Table 5: Results for the year 2020

Source: Authors’ own elaboration

According to Table 5, in 2020 the company posted a negative net result, a direct consequence of the adverse impact of the COVID-19 pandemic, with a reduction in production activity, the adoption of lay-off measures and the partial discontinuation of operations. Production was partially maintained in order to ensure employment and the operational minimum, although at a loss as a result of maintaining a large part of the fixed costs.

Discussions

The use of variable costing made it possible to determine unit costs, allowing us to understand profitability by product (Horngren et al., 2020). In 2020, the majority of Type I products had negative contribution margins, indicating sales prices that were insufficient to cover total variable costs. This result compromised operating profitability and reinforced the relevance of CVP analysis as a strategic decision support tool, particularly when defining the production mix and pricing policy (Drury, 2018; Kaplan & Atkinson, 2015).

The adverse situation caused by the COVID-19 pandemic had a direct impact on the company’s financial performance, which recorded a negative net result. The partial maintenance of the activity, although loss-making, had a strategic purpose: to preserve operational continuity and protect human resources (Fernandes, 2021; Oliveira & Martins, 2022). However, the rigidity of the fixed cost structure, resulting from previous investments, made it difficult to adapt to the new economic context, amplifying the negative effects on profitability (Santos & Santos, 2014; Costa et al., 2021).
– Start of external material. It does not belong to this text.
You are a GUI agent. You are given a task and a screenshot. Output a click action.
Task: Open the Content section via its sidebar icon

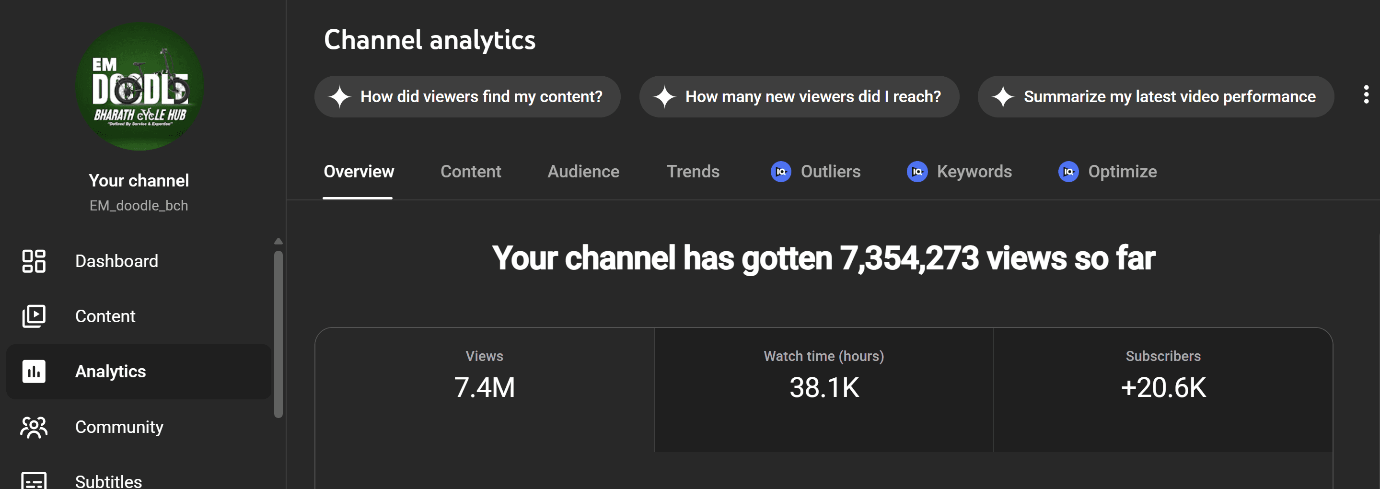point(34,316)
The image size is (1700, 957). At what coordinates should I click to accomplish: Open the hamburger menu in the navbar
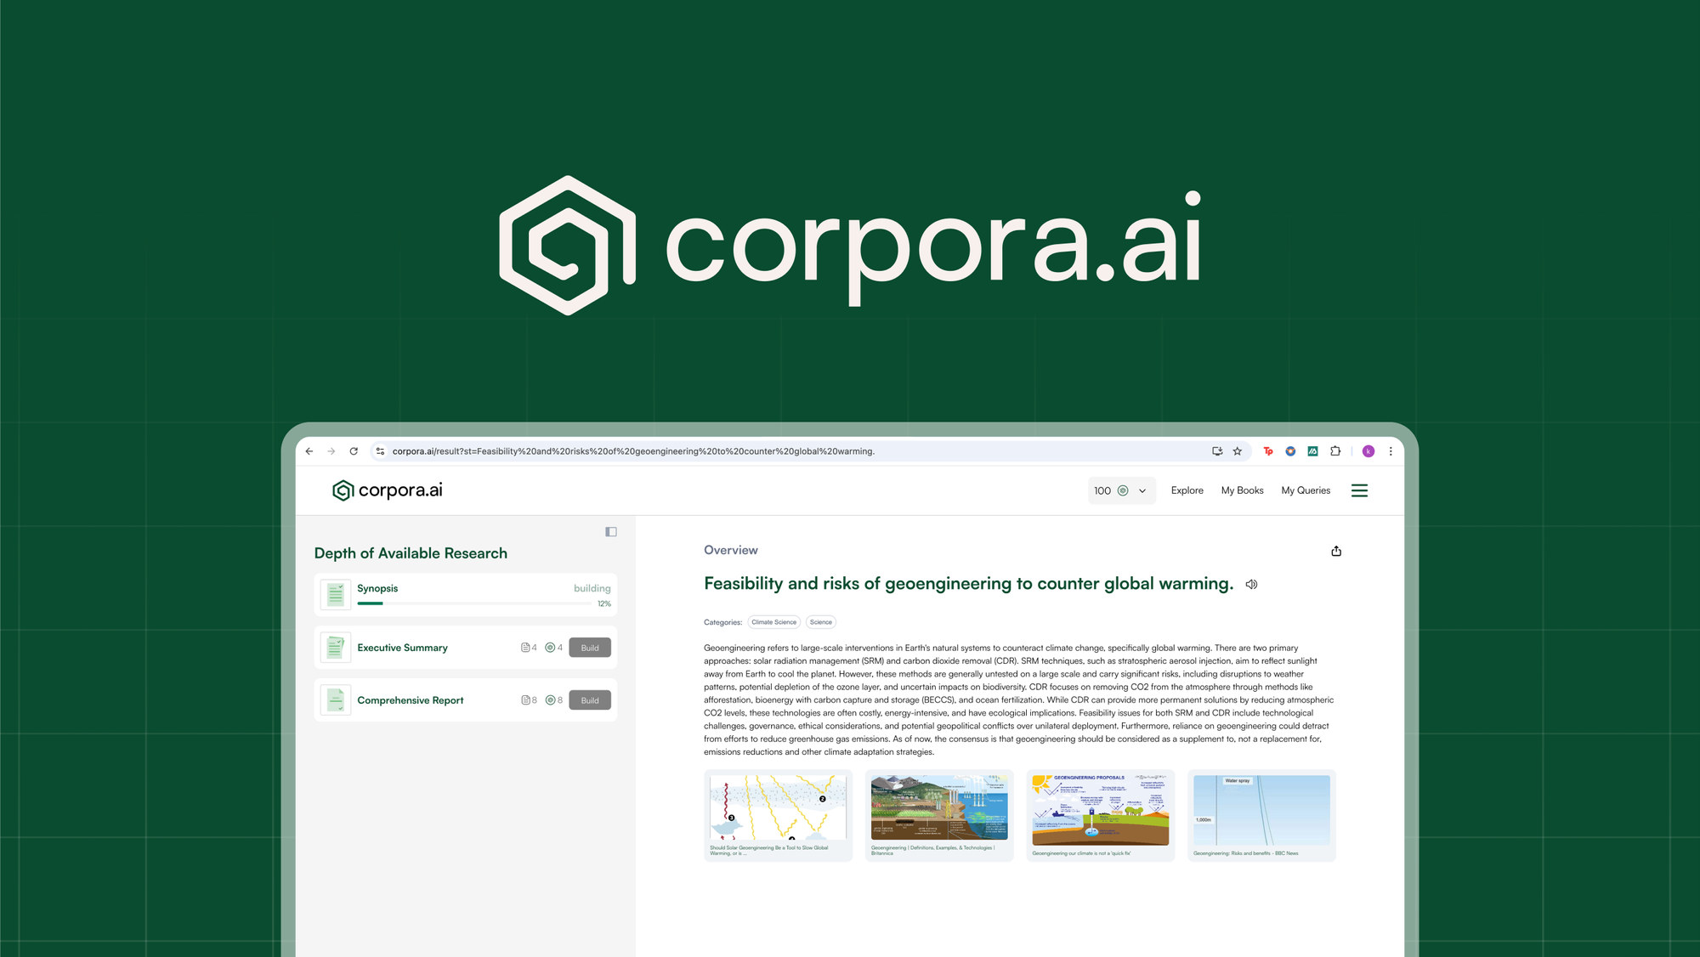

In addition, the results show the importance of integrated and technologically supported costing and control systems, especially in complex production environments. The adoption of tools such as CVP analysis is crucial to improving the quality of management information and supporting informed decisions in contexts of high uncertainty (Blocher et al., 2021; Fadzil et al., 2023). The experience analysed thus demonstrates the decisive role of management accounting in promoting efficiency, financial sustainability and strengthening the strategic capacity of organizations.

Conclusions

This research used the case study method in an inflatables production company to assess how the use of a management control tool can support management decisions. Among the management tools suggested at the company, CVP analysis stood out, which allowed a detailed analysis of production costs, sales volume and results for the pandemic year 2020. The study made it possible to understand how the company’s planning and cost control is carried out and how the CVP management tool can help with strategic decision-making. Through this analysis, carried out in the year in question, a negative result was observed, as a result of Covid-19, which affected the company’s activity on a large scale.
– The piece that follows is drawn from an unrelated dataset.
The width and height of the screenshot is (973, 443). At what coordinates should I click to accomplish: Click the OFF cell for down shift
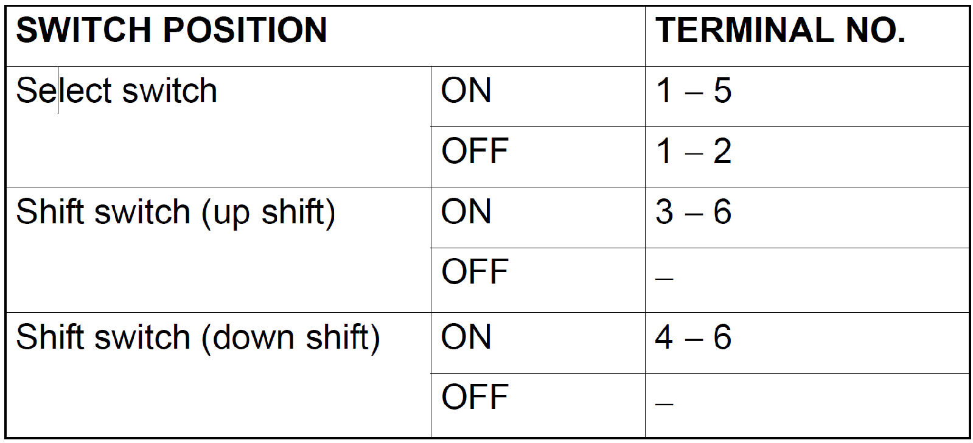(538, 405)
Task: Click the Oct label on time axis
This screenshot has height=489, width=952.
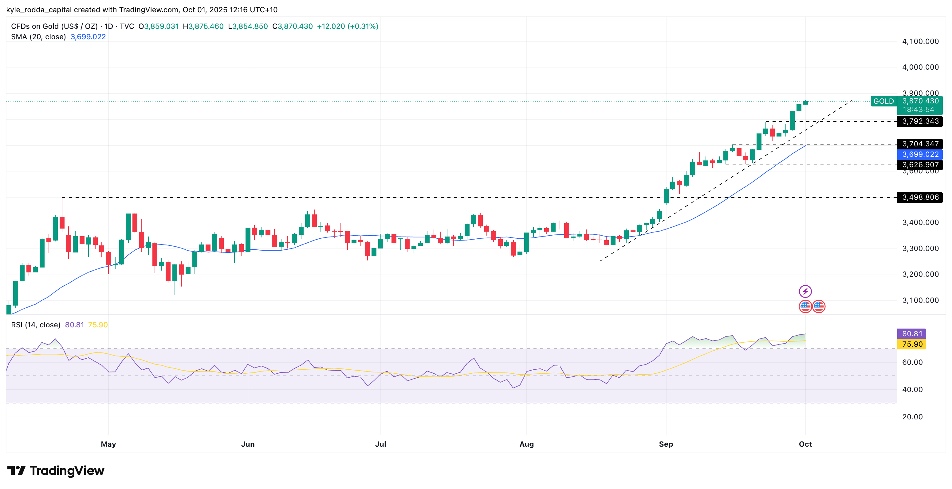Action: [805, 444]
The fact that this study is a qualitative investigation applied to a single company, in a specific period associated with a pandemic context, very much focused on production costs, can be pointed out as the main limitation of this work. Another limitation was the fact that only one company manager was interviewed. Some ideas are suggested for future scientific research on the subject covered in this study. One recommendation would be to re-run the CVP analysis over a different period to see if there have been any improvements, which ones and in what respects. Finally, a more comprehensive study is recommended, comparing the company’s situation with other industries in the same sector of activity, specifically in the same area, inflatables.